On 10.03.2008 11:03:07 Jukka Zitting wrote:
> Hi,
> 
> On Mon, Mar 10, 2008 at 11:33 AM, Jeremias Maerki
> <[EMAIL PROTECTED]> wrote:
> > *g* Sounds a lot like what I built in XML Graphics Commons with the XMP
> >  support:
> 
> XMP is a valid option. I briefly looked at the Adobe XMP library and
> JempBox as options, but I'm a bit worried about the complexity of the
> API and the fact that there is little guidance on what metadata
> properties to use for which purposes.

Take a look at the XMP specification [2]. It contains documentation for
a number of metadata schemas.

[1] http://www.adobe.com/products/xmp/index.html
[2] http://www.adobe.com/devnet/xmp/pdfs/xmp_specification.pdf

Of course, some properties might be missing which Tika might need. But
they can be defined by Tika in your own schema and you can provide your
own adapter class for easy, type-safe access.

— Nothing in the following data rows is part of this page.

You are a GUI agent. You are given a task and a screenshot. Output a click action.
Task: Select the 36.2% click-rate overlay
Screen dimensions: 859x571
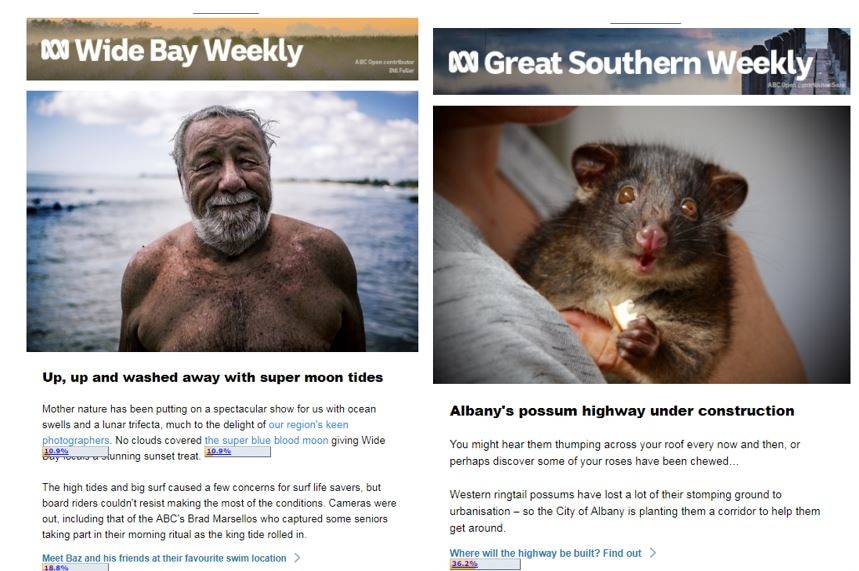click(x=485, y=564)
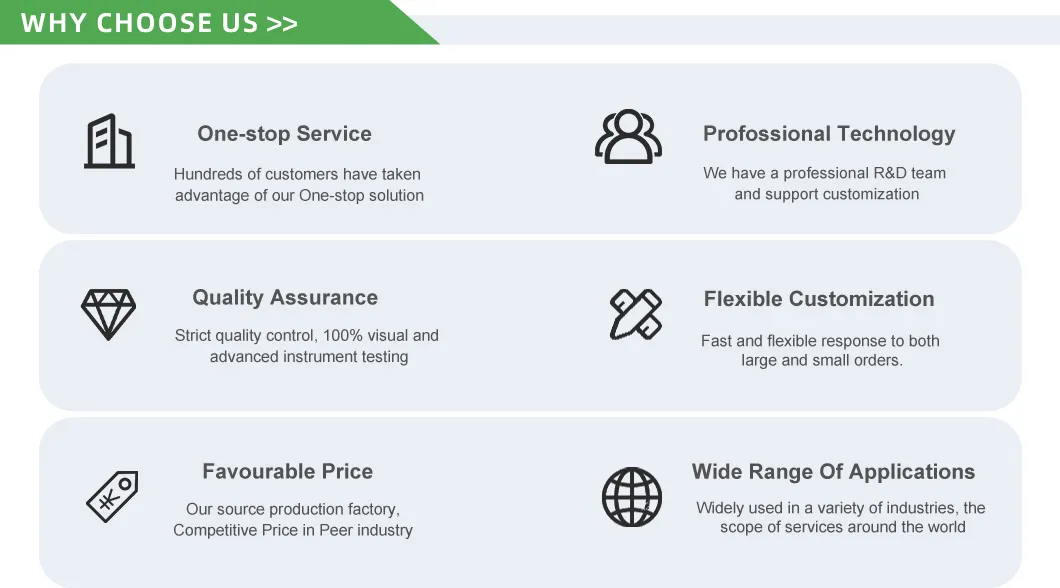Click the Wide Range Of Applications title
The width and height of the screenshot is (1060, 588).
[x=833, y=472]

> I agree that using a standard metadata representation is very useful,
> but is it worth the extra complexity? At least we should find a way to
> cover requirements 4, 6, and 8 on top of XMP.

That's why I added the link to:
http://svn.apache.org/viewvc/xmlgraphics/commons/trunk/examples/java/xmp/MetadataFromScratch.java?view=markup
See also:
http://svn.apache.org/repos/asf/xmlgraphics/commons/trunk/src/java/org/apache/xmlgraphics/xmp/schemas/

You can see how easy it is to access the individual values (type-safe) while
still offering generic access to the properties. The documentation (your
no 6) can be done through Javadocs on the adapter classes and, if
necessary, a separate XML containing the Schema from which you can
generate tables as found in the XMP specification. The PDF/A standard
even contains a schema expressed in XMP that allows to describe XMP
schemas (not that this is very legible, something simpler is probably
better).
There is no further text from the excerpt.